Records to use:
------------------------------------------------------------------------
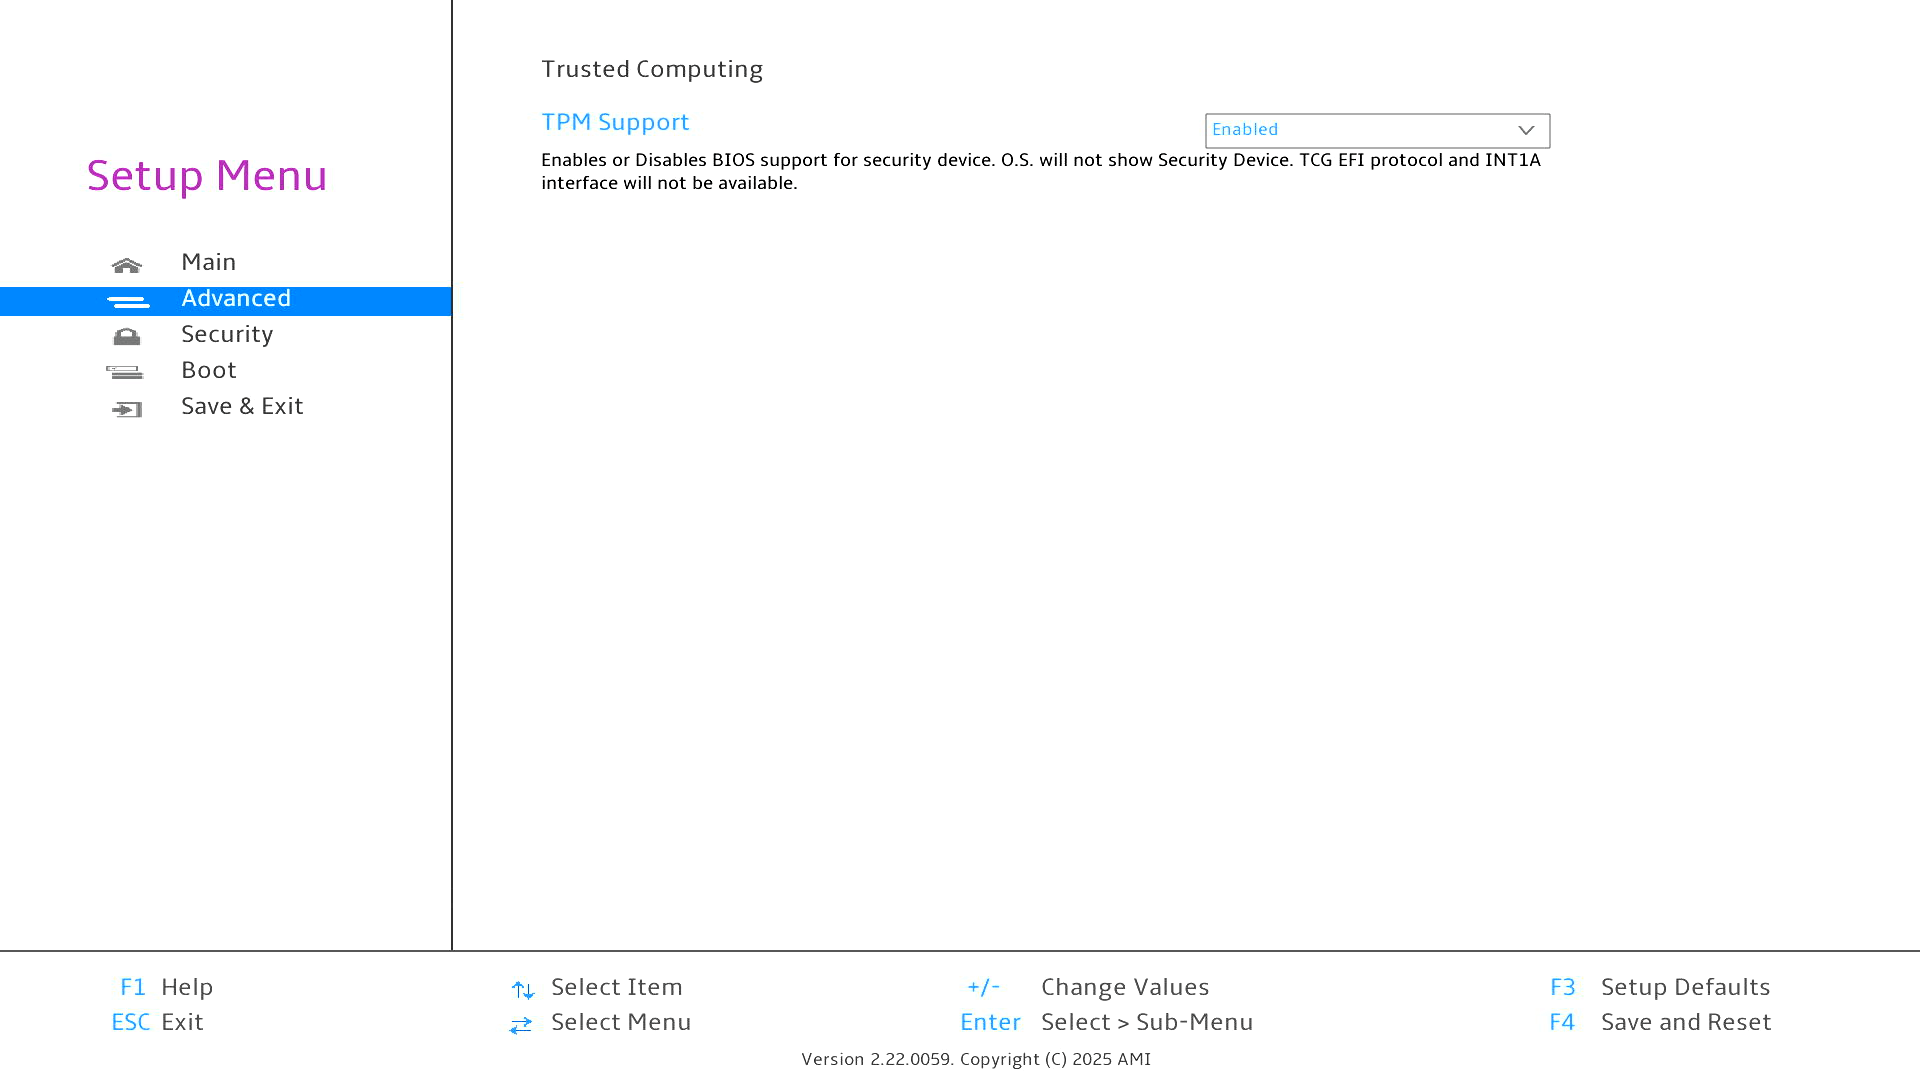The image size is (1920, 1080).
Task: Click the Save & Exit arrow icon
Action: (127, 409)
------------------------------------------------------------------------
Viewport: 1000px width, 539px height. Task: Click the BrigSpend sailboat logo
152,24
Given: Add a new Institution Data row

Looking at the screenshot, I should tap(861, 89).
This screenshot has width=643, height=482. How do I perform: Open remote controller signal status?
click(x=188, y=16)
------------------------------------------------------------------------
Problem description: Arrange the part that opens with the line containing "Viewport: 1000px width, 539px" and closes with the line containing "Looking at the" as a JSON list of strings, one per line, with blank lines omitted.

Correct answer:
[
  "Viewport: 1000px width, 539px height. Task: Click the BrigSpend sailboat logo",
  "152,24",
  "Given: Add a new Institution Data row",
  "Looking at the screenshot, I should tap(861, 89)."
]